>> Start Records to process
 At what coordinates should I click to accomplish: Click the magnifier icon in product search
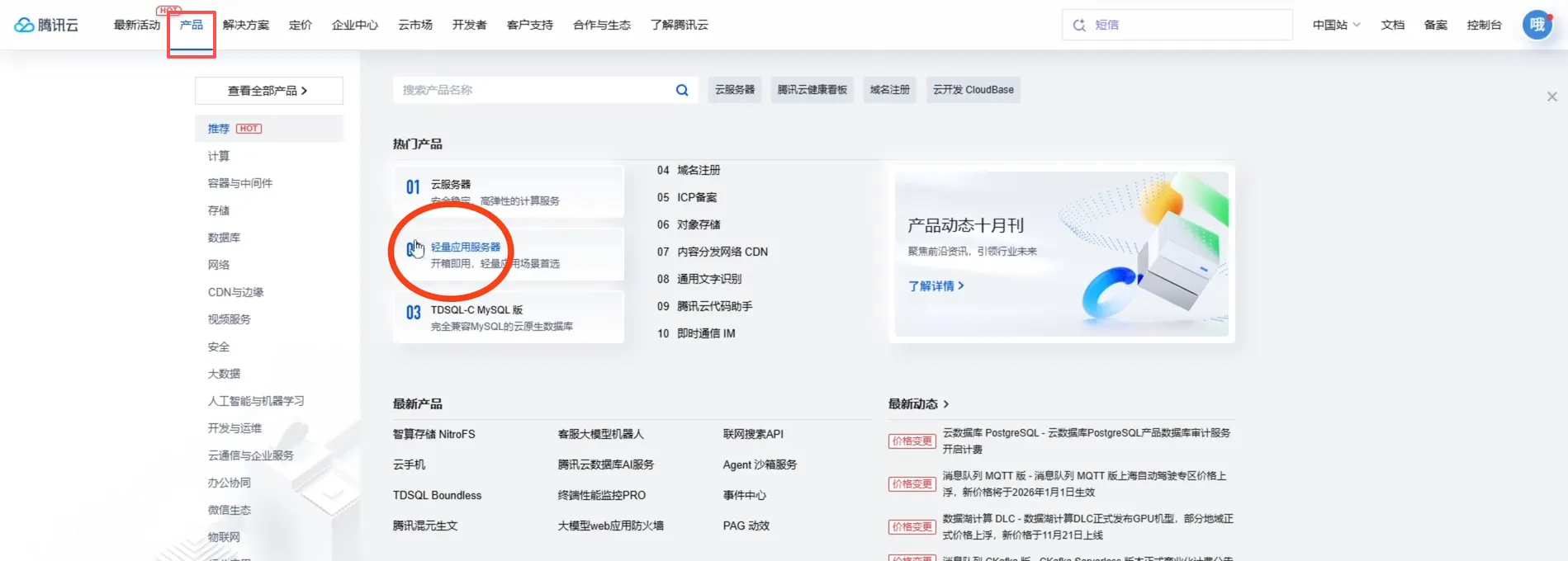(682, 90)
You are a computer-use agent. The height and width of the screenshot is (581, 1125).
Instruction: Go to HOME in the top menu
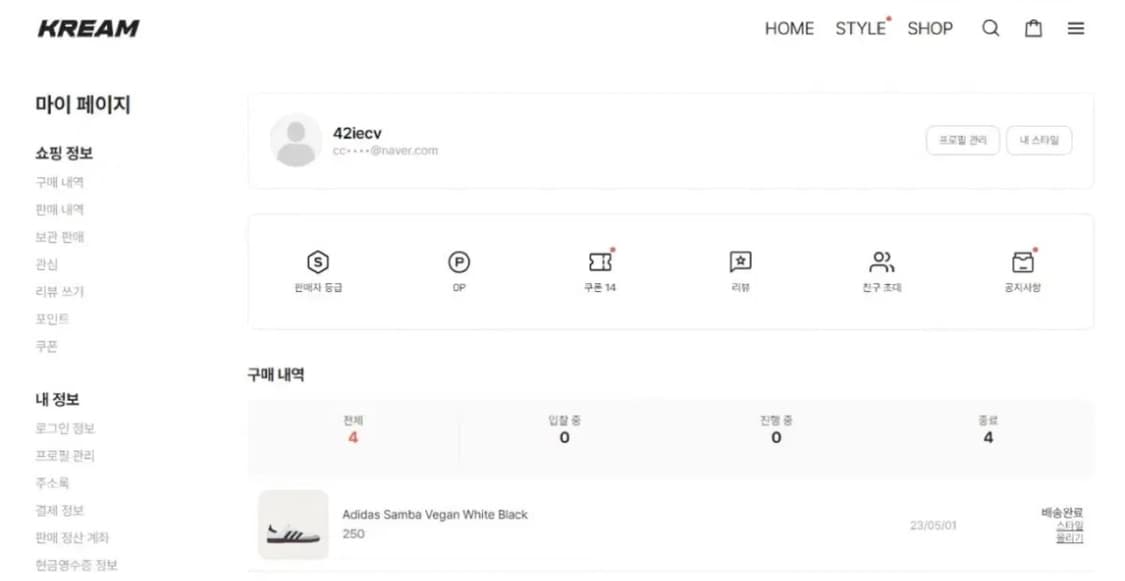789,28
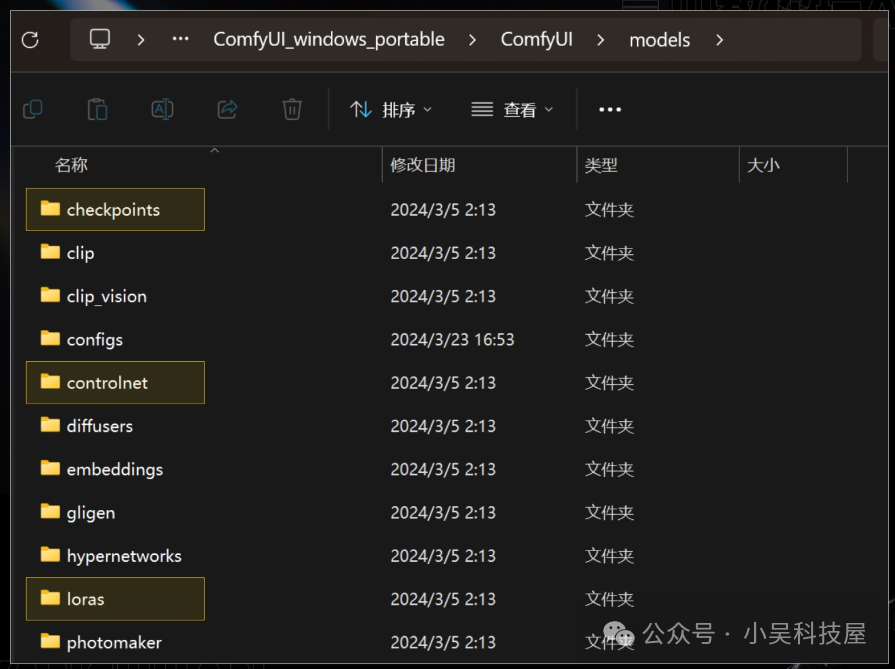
>> End Records to process
• _Exercise task_
Transcribe all of the material above word for word, omitting the pictures.

• _Output for this task_
 At what coordinates should I click to accomplish: Click the magnifier icon in product search
(682, 90)
You are a computer-use agent. The height and width of the screenshot is (581, 1125).
Instruction: Go to HOME in the top menu
789,28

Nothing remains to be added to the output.